|Why bother cleaning when cars hide the dirt?|
Starting at 9:00 AM every Monday and Thursday, my fellow participants and I can be seen getting behind the wheels of our cars and sit there like members of the Heaven's Gate UFO cult waiting to be sucked into a passing spaceship. I bring my Kindle both to while away the time and to try to ignore that it's 29-degrees outside.
|This is actually scary in the rearview mirror.|
|Oz on the Hudson.|
She wasn't convinced, and soon we were putting on our coats. Now we have a semi-unspoken agreement: since this is her mother's car, my wife usually drives. Except when we were driving to Rhode Island in a snowstorm a couple of weeks ago. Then suddenly I was given the honors. On Ikea day, my wife hadn't even turned the ignition when a woman drove up beside us, then reversed, waiting for us to leave so she could pull in. I felt cheap and dirty.
Driving to Brooklyn gave us a chance to actually see the landmarks we otherwise only hear about on the morning traffic reports -- the BQE, the Hamilton Street exit, etc. All that was needed was a jackknifed tractor trailer truck and the scene would have been complete. This is what passes for exciting in my life these days.
|Ikea: The high-school cafeteria for grown-ups.|
Ikea has the most laid-back hard-sell in the business. Different areas are devoted to particular part of the house. Every possible way you could furnish, say, a kitchen is provided -- You didn't like the other one? Try this! I finally realized the secret to Ikea's success with women: It brings back memories of playing with dollhouses. For husbands who are bored out of their nut, well, there's meatballs. Everybody wins.
|The Ikea non-style.|
The Ikea items seem easy enough to put together. But when I'm the guy swinging the hammer, it makes for a sorry spectacle indeed. The one Ikea bookcase we still have has never looked quite right in all the years we've had it. There's something off about it, like the guy at the grocery store who can bag your items but isn't mentally capable of stocking the soup aisle.

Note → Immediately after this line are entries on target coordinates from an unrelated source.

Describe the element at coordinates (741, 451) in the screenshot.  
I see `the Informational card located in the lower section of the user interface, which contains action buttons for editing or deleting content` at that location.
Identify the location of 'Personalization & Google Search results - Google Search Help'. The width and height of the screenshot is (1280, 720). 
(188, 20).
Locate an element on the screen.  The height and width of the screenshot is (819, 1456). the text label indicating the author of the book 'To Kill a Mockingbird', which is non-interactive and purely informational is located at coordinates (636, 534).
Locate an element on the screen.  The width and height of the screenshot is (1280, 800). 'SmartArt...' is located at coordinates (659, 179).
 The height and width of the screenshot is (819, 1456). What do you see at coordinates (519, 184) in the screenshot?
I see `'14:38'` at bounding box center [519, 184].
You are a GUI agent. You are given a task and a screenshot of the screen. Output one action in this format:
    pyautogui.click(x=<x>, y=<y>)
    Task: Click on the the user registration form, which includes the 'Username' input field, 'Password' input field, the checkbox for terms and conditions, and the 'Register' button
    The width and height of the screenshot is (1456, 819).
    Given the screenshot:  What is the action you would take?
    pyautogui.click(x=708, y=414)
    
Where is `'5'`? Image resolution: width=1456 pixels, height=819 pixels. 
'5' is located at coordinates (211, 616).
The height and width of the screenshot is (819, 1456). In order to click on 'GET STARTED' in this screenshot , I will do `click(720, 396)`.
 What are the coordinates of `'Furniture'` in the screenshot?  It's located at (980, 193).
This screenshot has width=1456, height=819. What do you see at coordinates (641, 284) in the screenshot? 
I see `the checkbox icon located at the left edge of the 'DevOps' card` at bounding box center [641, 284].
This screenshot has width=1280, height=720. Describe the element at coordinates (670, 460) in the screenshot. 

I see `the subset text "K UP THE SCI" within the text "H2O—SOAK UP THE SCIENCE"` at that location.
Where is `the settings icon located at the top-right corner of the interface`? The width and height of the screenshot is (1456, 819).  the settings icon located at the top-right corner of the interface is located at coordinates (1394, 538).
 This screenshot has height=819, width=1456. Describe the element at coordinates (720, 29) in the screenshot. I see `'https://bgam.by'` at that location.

|Back? Side? Stomach? You tell me.|
Between the huge layout and my wife venturing through the store like Stanley searching for Livingston, it took us about 75 minutes to find the pillows. Talk about marketing! They've got pillows for people who sleep on their back, pillows for those who sleep on their side, pillows for those who sleep on their stomach. And those pillows themselves are subdivided into different categories. (Swedes must be easier to fool.) Nowhere in the product descriptions does it say just how these pillows differ -- or which one a guy like me, who falls asleep on his back, switches to his side in the middle of the night and wakes up with his face in a puddle of drool, should purchase. After much deliberation (actually, me saying, "All these things are the same, fer Chrissakes!") we went for the backsleeper-style.
Our adventure complete, we arrived home two hours after we had left. As I predicted when we left, there was no parking space on our block, forcing us to do what 97% of Manhattan car owners do at any time -- burn up fuel as we drove around the neighborhood to find a place to park. But we had our new pillows to look forward to that night. And we didn't even have to construct them.
Just yesterday, the London Guardian reported that Ikea is opening its own hotel chain. The company promises "contemporary stylish design, approachable service and, most importantly, an affordable price." Translation: bring your own tool kit.
No word on if the maids leave Swedish meatballs on your pillow.